WHAT THE TASK REQUIRES
Where the listing below has a line with "Screen dimensions: 441x703", write out exactly that line and every line after it, stopping after the line with "Given: Select 美女跳舞提示词10.txt in the file list".

THE DATA

■ ■ ■

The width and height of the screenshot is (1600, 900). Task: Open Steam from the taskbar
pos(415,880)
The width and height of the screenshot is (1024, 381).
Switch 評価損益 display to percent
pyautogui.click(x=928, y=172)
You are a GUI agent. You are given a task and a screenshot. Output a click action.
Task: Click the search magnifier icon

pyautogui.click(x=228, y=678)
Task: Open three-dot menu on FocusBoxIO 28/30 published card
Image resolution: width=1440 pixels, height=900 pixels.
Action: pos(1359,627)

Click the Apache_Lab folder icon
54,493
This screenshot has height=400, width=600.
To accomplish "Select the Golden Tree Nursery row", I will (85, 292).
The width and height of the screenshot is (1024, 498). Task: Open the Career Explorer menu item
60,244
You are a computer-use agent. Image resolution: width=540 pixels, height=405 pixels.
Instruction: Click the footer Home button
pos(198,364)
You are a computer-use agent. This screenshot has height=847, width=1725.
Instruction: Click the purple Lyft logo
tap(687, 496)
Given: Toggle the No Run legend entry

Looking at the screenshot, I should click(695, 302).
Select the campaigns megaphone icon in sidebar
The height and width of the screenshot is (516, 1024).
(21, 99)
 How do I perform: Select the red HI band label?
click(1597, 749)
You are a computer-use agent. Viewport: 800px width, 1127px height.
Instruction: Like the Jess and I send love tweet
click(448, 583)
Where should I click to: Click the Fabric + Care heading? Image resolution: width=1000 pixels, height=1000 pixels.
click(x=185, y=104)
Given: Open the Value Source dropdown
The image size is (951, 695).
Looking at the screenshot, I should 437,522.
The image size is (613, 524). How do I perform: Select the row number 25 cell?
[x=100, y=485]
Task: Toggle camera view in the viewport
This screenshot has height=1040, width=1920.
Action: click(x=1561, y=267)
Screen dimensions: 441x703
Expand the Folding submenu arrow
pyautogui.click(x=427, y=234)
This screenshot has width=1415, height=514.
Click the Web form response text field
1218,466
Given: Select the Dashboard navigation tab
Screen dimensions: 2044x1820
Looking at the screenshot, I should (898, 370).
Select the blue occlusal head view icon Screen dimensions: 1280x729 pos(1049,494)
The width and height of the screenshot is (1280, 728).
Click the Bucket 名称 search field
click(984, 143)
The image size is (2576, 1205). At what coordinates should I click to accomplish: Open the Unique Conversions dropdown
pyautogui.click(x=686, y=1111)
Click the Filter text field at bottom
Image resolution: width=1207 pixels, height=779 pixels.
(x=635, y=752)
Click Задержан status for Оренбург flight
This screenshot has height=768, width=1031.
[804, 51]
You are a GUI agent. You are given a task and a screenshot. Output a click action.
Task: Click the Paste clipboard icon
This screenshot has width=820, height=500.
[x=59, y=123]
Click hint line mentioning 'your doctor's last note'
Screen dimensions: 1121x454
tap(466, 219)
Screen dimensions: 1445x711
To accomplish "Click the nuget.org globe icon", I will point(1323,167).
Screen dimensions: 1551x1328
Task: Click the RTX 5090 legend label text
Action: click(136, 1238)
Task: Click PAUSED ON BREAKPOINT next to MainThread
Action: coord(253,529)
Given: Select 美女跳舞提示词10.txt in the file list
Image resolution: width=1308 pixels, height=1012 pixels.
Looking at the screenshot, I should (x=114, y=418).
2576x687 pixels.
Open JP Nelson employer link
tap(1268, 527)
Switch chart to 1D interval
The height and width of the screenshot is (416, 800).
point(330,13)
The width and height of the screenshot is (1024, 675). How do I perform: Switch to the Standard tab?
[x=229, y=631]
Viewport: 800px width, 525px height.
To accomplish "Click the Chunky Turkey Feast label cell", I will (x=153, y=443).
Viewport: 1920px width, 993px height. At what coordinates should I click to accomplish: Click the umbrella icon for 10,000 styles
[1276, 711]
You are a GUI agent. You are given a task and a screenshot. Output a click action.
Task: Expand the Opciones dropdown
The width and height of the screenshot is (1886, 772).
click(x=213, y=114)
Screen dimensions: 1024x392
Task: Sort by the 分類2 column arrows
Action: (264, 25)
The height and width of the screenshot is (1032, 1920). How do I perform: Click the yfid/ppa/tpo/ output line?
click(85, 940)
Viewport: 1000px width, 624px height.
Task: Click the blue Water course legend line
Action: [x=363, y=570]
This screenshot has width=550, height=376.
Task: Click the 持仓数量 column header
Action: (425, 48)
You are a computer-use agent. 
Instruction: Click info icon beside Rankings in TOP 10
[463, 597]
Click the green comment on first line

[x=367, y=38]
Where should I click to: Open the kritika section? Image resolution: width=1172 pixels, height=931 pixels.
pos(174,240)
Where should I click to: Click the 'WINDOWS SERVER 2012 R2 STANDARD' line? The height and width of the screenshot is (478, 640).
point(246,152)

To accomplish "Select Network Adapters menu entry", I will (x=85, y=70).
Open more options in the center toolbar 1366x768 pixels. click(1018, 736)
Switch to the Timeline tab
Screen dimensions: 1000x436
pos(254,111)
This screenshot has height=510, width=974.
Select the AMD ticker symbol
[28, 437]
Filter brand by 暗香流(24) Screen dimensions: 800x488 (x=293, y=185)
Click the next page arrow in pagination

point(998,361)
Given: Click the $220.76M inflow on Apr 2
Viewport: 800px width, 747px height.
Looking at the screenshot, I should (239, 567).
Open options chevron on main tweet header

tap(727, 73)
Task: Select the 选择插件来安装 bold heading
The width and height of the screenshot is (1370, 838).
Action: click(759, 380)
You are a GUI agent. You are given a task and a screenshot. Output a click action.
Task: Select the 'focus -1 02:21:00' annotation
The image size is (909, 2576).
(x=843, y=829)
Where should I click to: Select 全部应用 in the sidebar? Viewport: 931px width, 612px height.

■ ■ ■

RESULT BELOW
Screen dimensions: 441x703
Expand the Folding submenu arrow
pyautogui.click(x=427, y=234)
This screenshot has width=1415, height=514.
Click the Web form response text field
1218,466
Given: Select the Dashboard navigation tab
Screen dimensions: 2044x1820
Looking at the screenshot, I should (898, 370).
Select the blue occlusal head view icon Screen dimensions: 1280x729 pos(1049,494)
The width and height of the screenshot is (1280, 728).
Click the Bucket 名称 search field
click(984, 143)
The image size is (2576, 1205). At what coordinates should I click to accomplish: Open the Unique Conversions dropdown
pyautogui.click(x=686, y=1111)
Click the Filter text field at bottom
Image resolution: width=1207 pixels, height=779 pixels.
(x=635, y=752)
Click Задержан status for Оренбург flight
This screenshot has height=768, width=1031.
[804, 51]
You are a GUI agent. You are given a task and a screenshot. Output a click action.
Task: Click the Paste clipboard icon
This screenshot has width=820, height=500.
[x=59, y=123]
Click hint line mentioning 'your doctor's last note'
Screen dimensions: 1121x454
tap(466, 219)
Screen dimensions: 1445x711
To accomplish "Click the nuget.org globe icon", I will point(1323,167).
Screen dimensions: 1551x1328
Task: Click the RTX 5090 legend label text
Action: click(136, 1238)
Task: Click PAUSED ON BREAKPOINT next to MainThread
Action: coord(253,529)
Given: Select 美女跳舞提示词10.txt in the file list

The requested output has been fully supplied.